In 1977, Hall announced the sale of his broadcasting properties to Frank L. Outlaw II of Greenville;[20] the $850,000 transaction marked his retirement.[21] Outlaw promised to begin live TV broadcasts from the Anderson studio.[22] The sale was approved by the FCC the next year—with Outlaw selling a half-stake to Bob Nations and doing business under the name "The ONE Corporation" (Outlaw-Nations Entertainment)[23]—but it also started the clock ticking on the need to reinvent channel 40. The owners had feared that they could have had to shutter the station on July 1, but ABC gave the station an extra six months to continue broadcasting its programming through the end of 1978.[24] In the last two months of the year, the station began to transition its schedule to that of an independent. During this time, it began broadcasting in color.[25] On January 1, 1979, WAIM-TV became a full-time independent station.[26]

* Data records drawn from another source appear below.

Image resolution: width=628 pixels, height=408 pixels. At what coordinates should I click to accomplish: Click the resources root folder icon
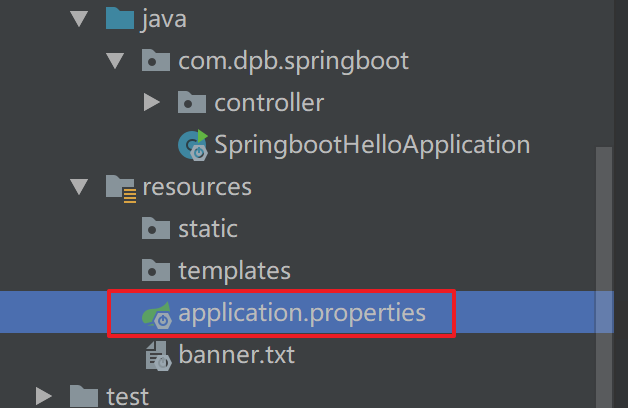(121, 189)
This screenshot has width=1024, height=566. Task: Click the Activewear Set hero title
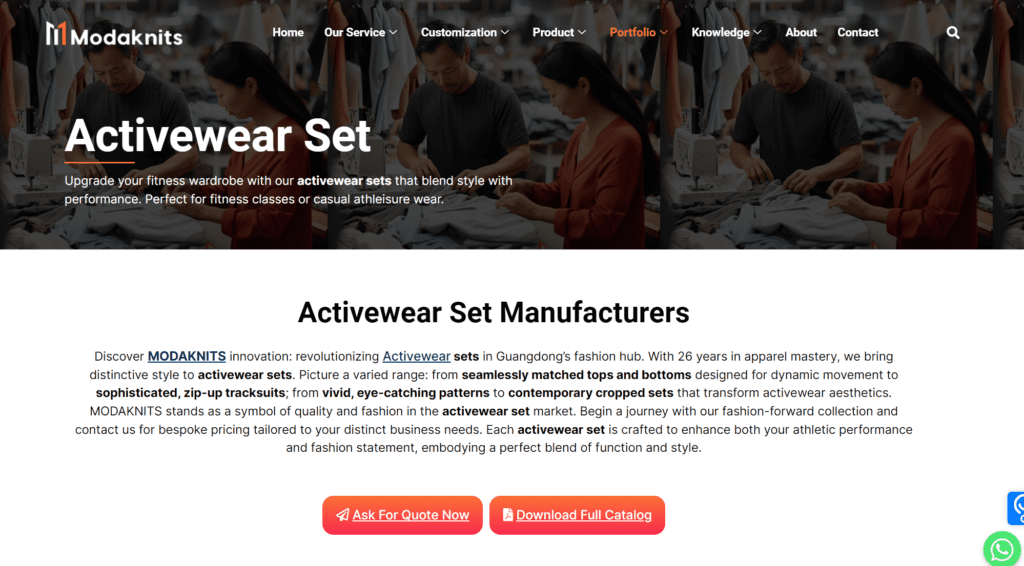[x=217, y=136]
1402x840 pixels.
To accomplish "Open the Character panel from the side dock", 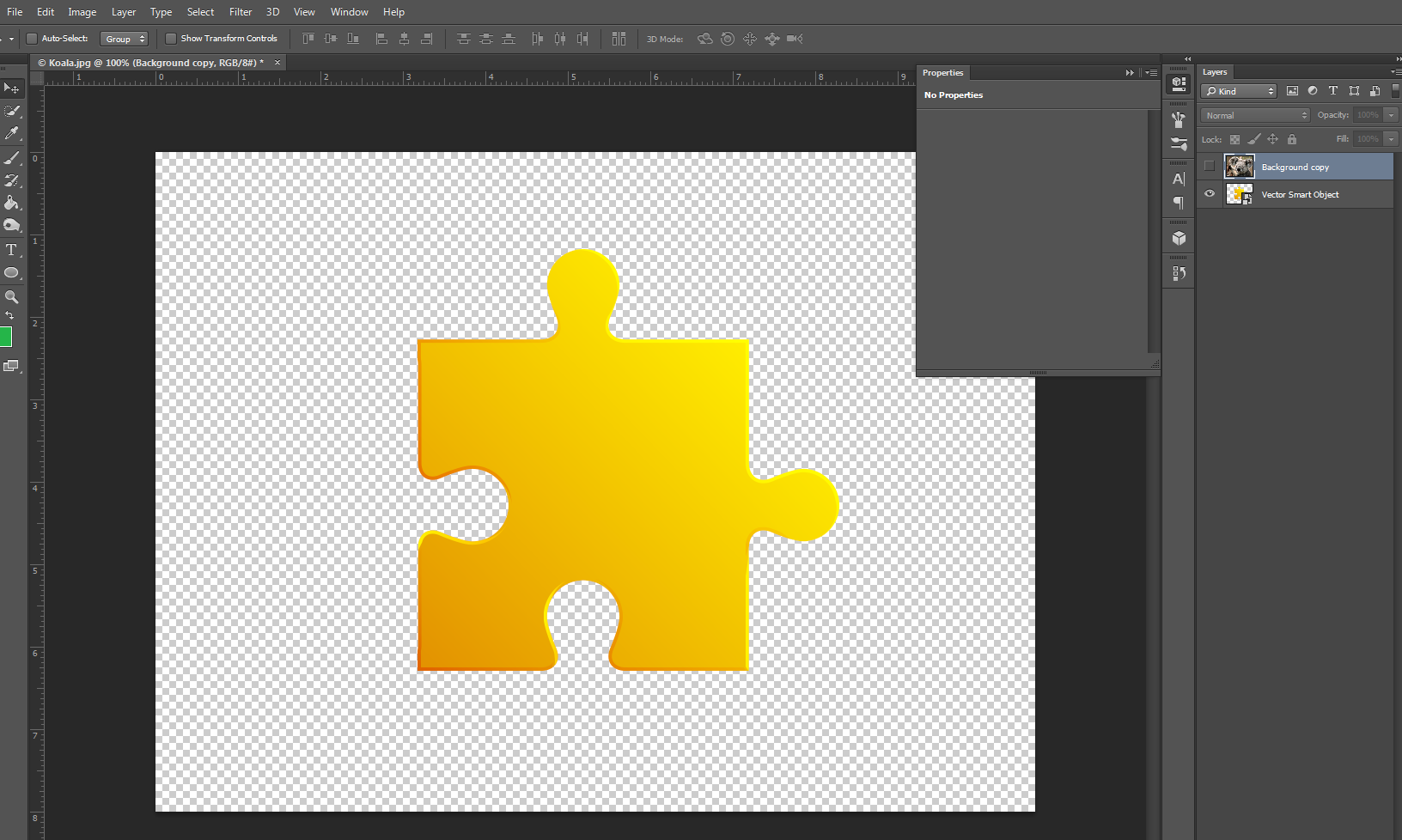I will tap(1178, 179).
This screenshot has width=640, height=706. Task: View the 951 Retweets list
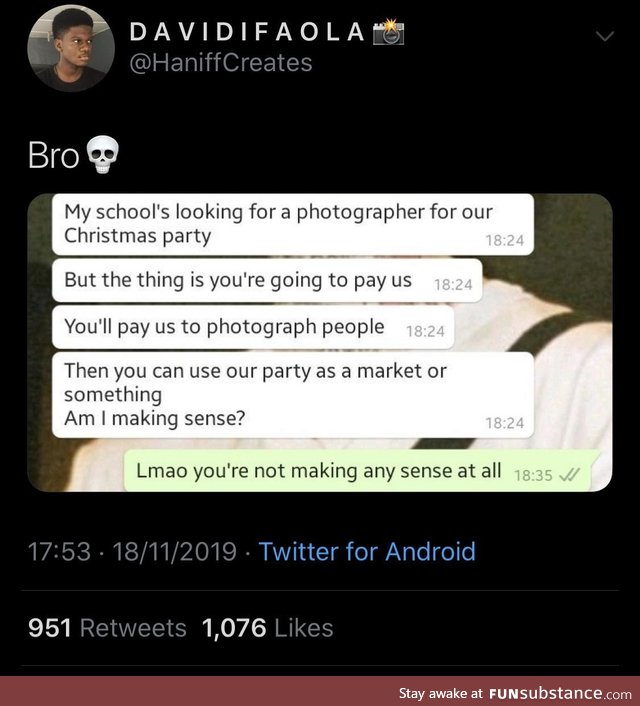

Rather quickly, Nations and Outlaw found that Anderson merchants were not ready to do much television advertising. The station needed to get on cable across the Upstate to be viable as an independent. While some systems added WAIM-TV, cable penetration was too low in those days to meaningfully increase the station's potential audience. The station had begun airing 18 hours per day after becoming an independent but was forced to cut back to eight hours per day later in January. Nations and Outlaw initially planned to return the dropped programming to the schedule once advertising picked up, but by April, Nations and Outlaw put the station back on the market.[27] In mid-May 1979, the transmitter broke down, plunging channel 40 into a silence that would last five years.[28]
Nations and Outlaw sold a minority stake in the station to Ivey Communications of Orlando, Florida. Plans were formulated to return the station to service by the summer of 1980 with an upgraded physical plant.[29] By December 1980, mid-1981 was cited as a date for the station's return.[30]
Simulcast of WLOS
In March 1989, it was reported that AnchorMedia, the owner of WLOS, was interested in acquiring WAXA.[44] The next month, a sale contract was announced, as were plans for AnchorMedia to run the station as a satellite of WLOS for the benefit of viewers who received a marginal signal from that station.[45]
The AnchorMedia deal required FCC approval, which was its own wrinkle because it would have created overlap with WLOS. At the time, one company could not own two television stations in the same media market. Awaiting this approval, and with many program contracts expiring, WAXA went off the air on September 1, 1989.[46] Six months later, the FCC ruled; it found that the purchase of WAXA was not in the public interest and denied the transaction.[47] However, the two parties continued to negotiate a simulcast agreement by which the station would not be sold outright but still simulcast WLOS.[48]